I opened the check presenter, looked at the bill and the already run credit card slip, and despite the fact that my ulcer started bleeding immediately, outwardly I kept my cool. I had the game face of a World Series of Poker finalist, and the demeanor of a bomb technician. I played it off like this had been my intention all along and everything was cool. Little did everyone know that I would be standing at the doors of my bank waiting for it to open the next morning to move some things around to cover this transaction. Now, a wonderful life, a gorgeous wife, a few kids, and several years later, I affectionately refer to that dinner as the best $800 I ever spent.

I never thought to look at the check to see if she had indulged in the ‘grat parties of 8 or more’ rule. My guess would be that given the cast of characters assembled here, she had not. This was pretty much the Mt. Rushmore of surprise tables for an unsuspecting server. Despite the fact that 9 people were about to throw the most obscene tips ever on to this table since I had covered the bill, I still left something on the card like a dumbass. I never saw that particular server again, so she may or may not have retired after that shift. It was also the only time ever that I tried to portray myself as something more than I was to impress a girl.

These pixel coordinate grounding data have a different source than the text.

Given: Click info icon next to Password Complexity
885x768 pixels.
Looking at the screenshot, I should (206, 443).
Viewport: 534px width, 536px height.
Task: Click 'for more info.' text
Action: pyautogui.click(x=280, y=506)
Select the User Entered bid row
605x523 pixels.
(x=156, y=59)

I found myself in uncharted waters. I was completely out of my element as far as this girl was concerned. The ‘I don’t give a damn’ attitude which had gotten me so far was tossed out the window. For the first time ever, I was really diggin this girl and hoping to impress her. So of course I just clung to the hope that I’d wake up tomorrow and it would be gone. (But it wasn’t.)

As the rest of us saddled up for an evening of self defilement, she politely reached out to shake my hand, thanked me sincerely for dinner, and capped it off with that trademark smile. Any of you who have ever seen that smile know exactly what I’m speaking of. It illuminates a room, captivates a crowd, and changes the demeanor of anyone within its kill zone. This first one actually caused temporary paralysis in me and altered my speech. At first I thought I was having a stroke – I would realize later that it was love.

Most of us relocated to another bar after dinner. This is where I finally, for the first time in the evening found myself seated next to my old friend who now resides on the left coast. I hadn’t seen him in months and wanted to catch up, and despite each of us having a large portion of a vineyard now coursing through our blood vessels we took advantage of the time and did just that. Even though we are two reasonably bright guys, I’m certain nothing pertinent to anything was discussed. Let me humbly point out at this juncture that my friend is by far my intellectual superior to the point that he’s never actually explained what he does for a living to me. This is simply to save me the humiliation of not getting it, and to maintain his role as just one of the guys. I love this jackass and will be eternally indebted to him for accidentally introducing me to a lifetime of unparalleled happiness.

As we sat catching up, sipping something brown in a snifter against our better judgment, his phone vibrated on the bar. He excused himself as if it were an important call though he took it from where he sat. I didn’t deliberately eavesdrop, but I was about 8 inches from him so of course I heard his side of the conversation. And his portion went something like this, “Hey. I’m glad you made it home safe. Yes, it was a lot of fun. OK, I’ll tell him. Bye”.

A seemingly generic conversation until he looked at me and said, “she said to tell you thanks so much for dinner”.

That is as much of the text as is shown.